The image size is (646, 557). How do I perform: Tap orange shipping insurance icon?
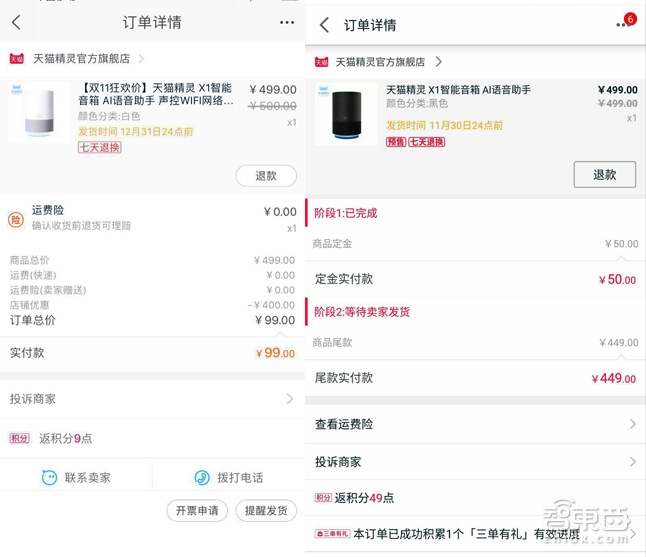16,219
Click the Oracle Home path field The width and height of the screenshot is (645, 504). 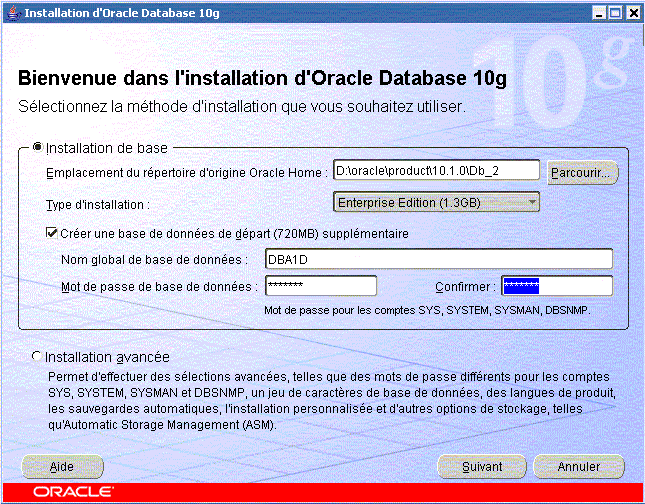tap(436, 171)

* * *

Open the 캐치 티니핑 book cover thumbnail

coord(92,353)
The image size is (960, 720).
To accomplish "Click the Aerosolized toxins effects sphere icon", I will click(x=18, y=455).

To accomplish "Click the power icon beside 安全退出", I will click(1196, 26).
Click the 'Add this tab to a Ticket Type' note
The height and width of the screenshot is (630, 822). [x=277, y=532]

--

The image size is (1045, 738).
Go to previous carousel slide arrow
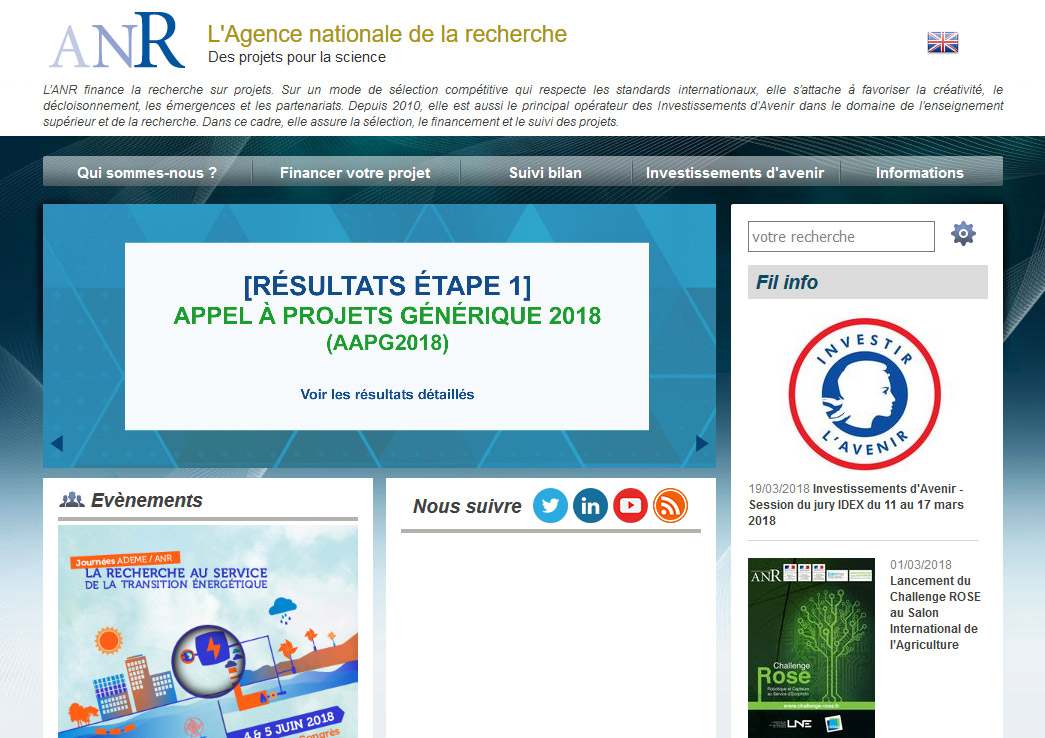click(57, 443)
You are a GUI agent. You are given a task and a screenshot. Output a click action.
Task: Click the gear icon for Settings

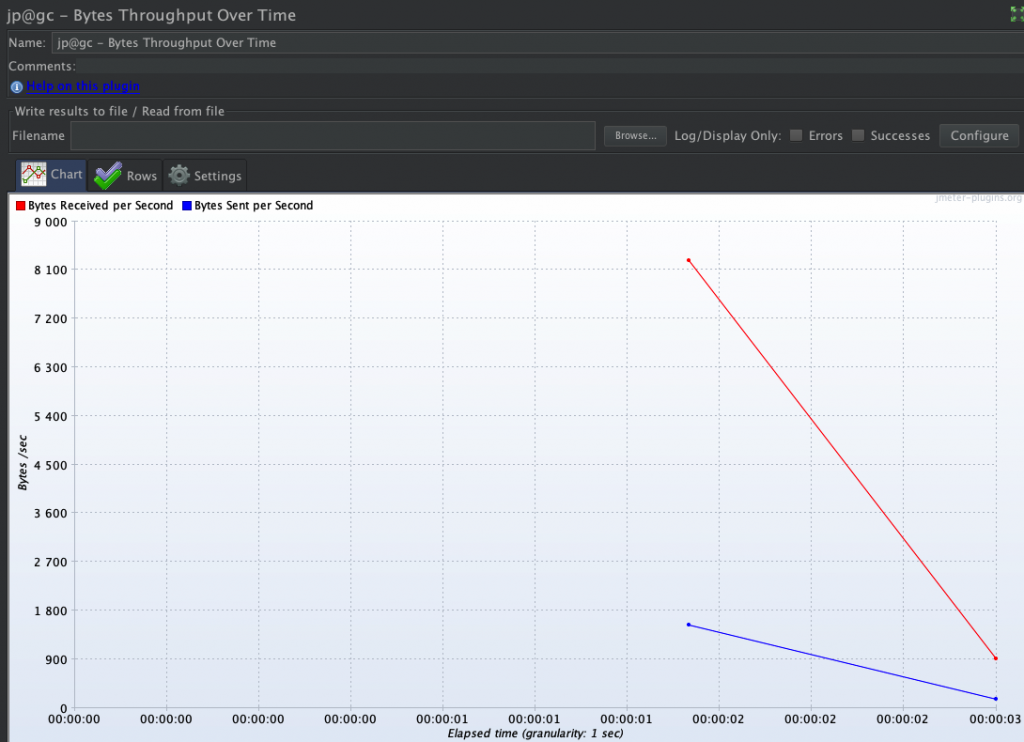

• _Required action_
Report each line of the listing above that uses the word "accomplish".

• _Finished task_
To accomplish "Click the Aerosolized toxins effects sphere icon", I will click(x=18, y=455).
To accomplish "Click the power icon beside 安全退出", I will click(1196, 26).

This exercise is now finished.